• TASK TO CARRY OUT:
Pick out each line in the items below that contains "perform" and copy it. Only exact case matches count.
++++ ENTRIES
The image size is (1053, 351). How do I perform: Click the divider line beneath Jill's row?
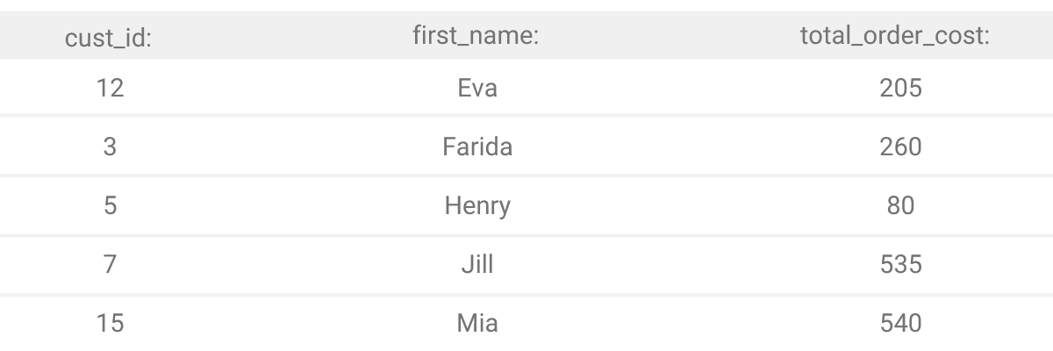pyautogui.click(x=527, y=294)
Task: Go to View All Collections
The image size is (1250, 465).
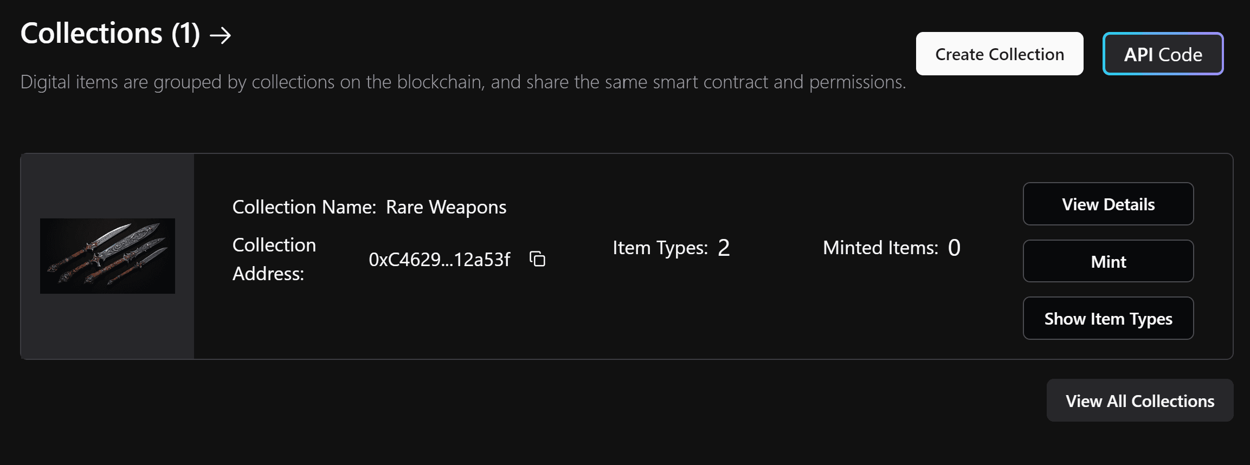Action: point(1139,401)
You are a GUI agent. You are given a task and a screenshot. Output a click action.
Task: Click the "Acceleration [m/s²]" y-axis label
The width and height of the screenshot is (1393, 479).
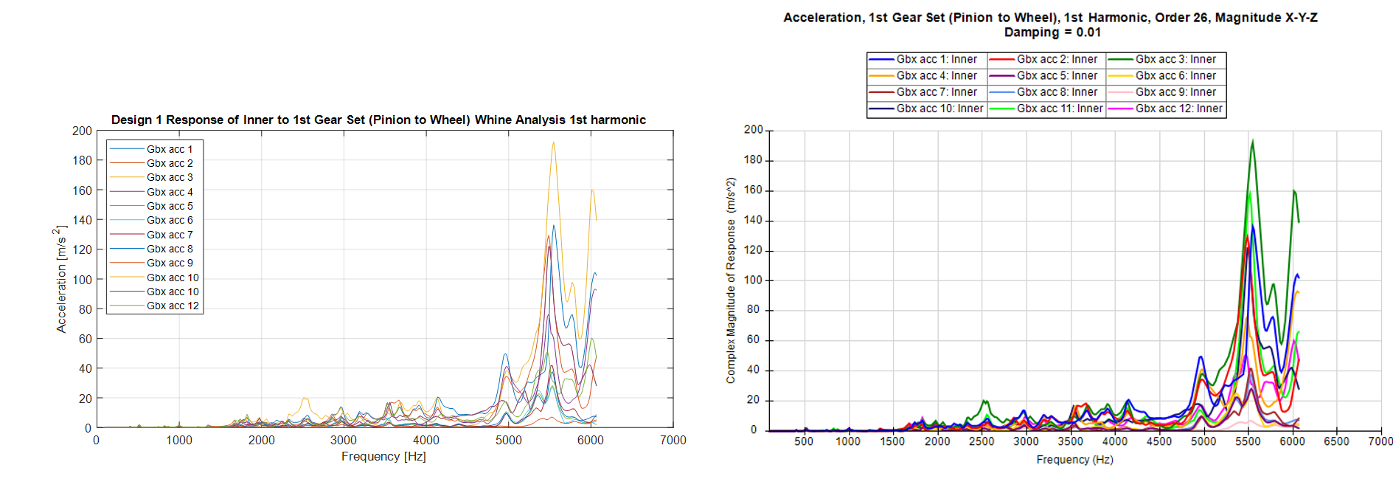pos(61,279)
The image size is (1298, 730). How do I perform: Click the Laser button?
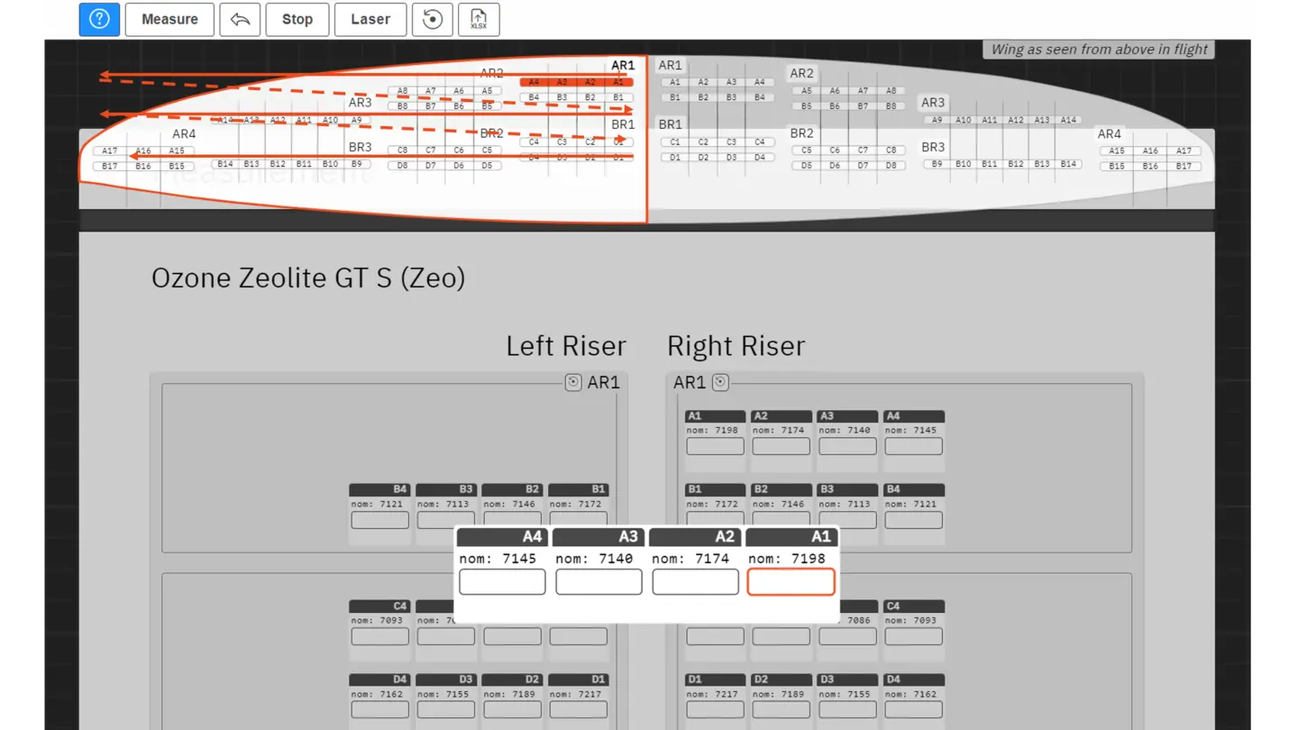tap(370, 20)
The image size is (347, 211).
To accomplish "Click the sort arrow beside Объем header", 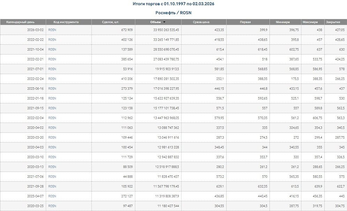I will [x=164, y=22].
++++++++
++++ ENTRIES
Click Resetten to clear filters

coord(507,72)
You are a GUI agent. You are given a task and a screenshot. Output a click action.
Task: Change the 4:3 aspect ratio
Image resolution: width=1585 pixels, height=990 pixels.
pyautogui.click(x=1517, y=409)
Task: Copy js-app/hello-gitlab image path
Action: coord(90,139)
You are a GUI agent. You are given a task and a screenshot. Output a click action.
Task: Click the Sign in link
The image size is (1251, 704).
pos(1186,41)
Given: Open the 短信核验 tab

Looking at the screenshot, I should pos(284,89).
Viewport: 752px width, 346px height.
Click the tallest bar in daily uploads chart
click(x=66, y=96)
++++++++
++++ ENTRIES
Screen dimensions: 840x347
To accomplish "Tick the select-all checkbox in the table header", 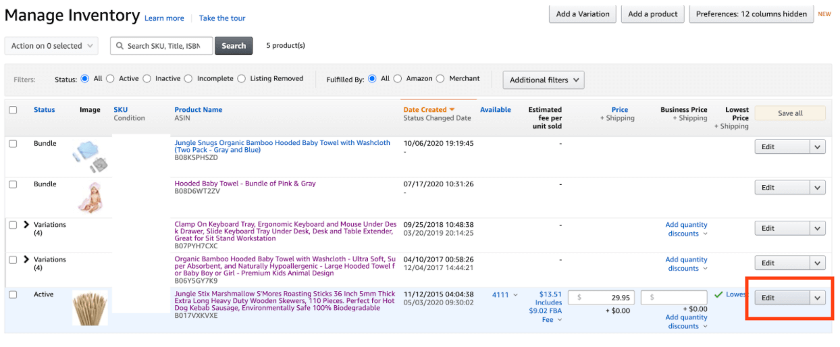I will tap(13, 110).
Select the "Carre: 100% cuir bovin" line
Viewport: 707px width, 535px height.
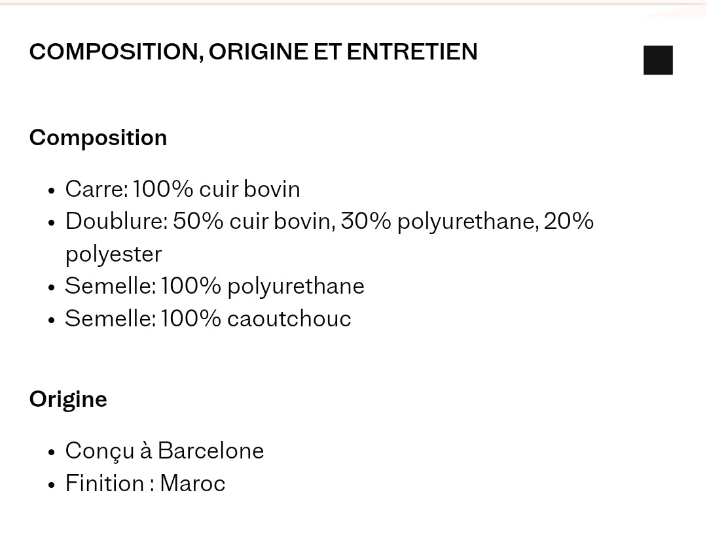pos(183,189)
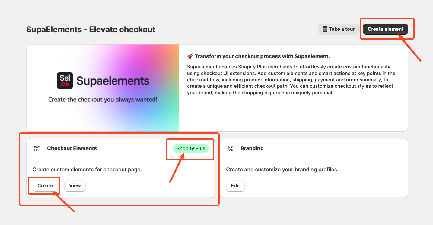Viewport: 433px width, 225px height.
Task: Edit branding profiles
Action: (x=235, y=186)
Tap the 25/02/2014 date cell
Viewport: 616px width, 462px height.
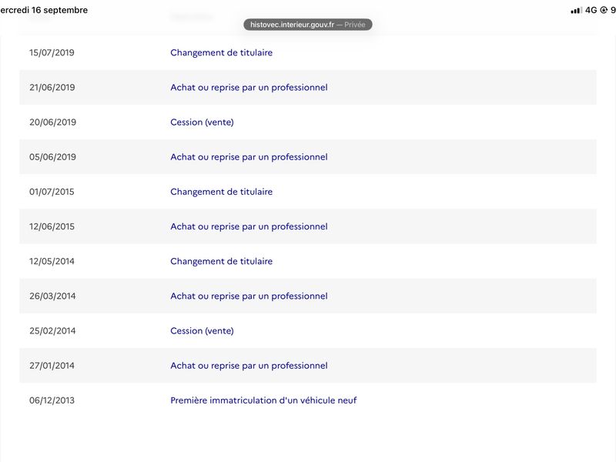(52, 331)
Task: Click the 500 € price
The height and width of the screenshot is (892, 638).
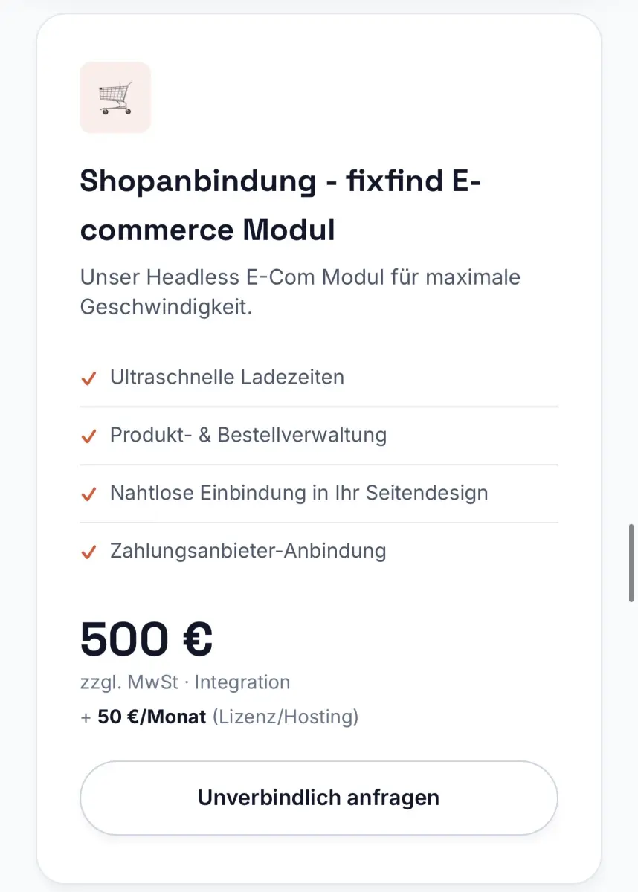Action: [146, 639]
++++++++
• ANSWER TO THIS EXERCISE:
The image size is (1053, 351). How do I perform: Click the divider line beneath Jill's row?
The image size is (1298, 730). How do I perform: Click the Laser button?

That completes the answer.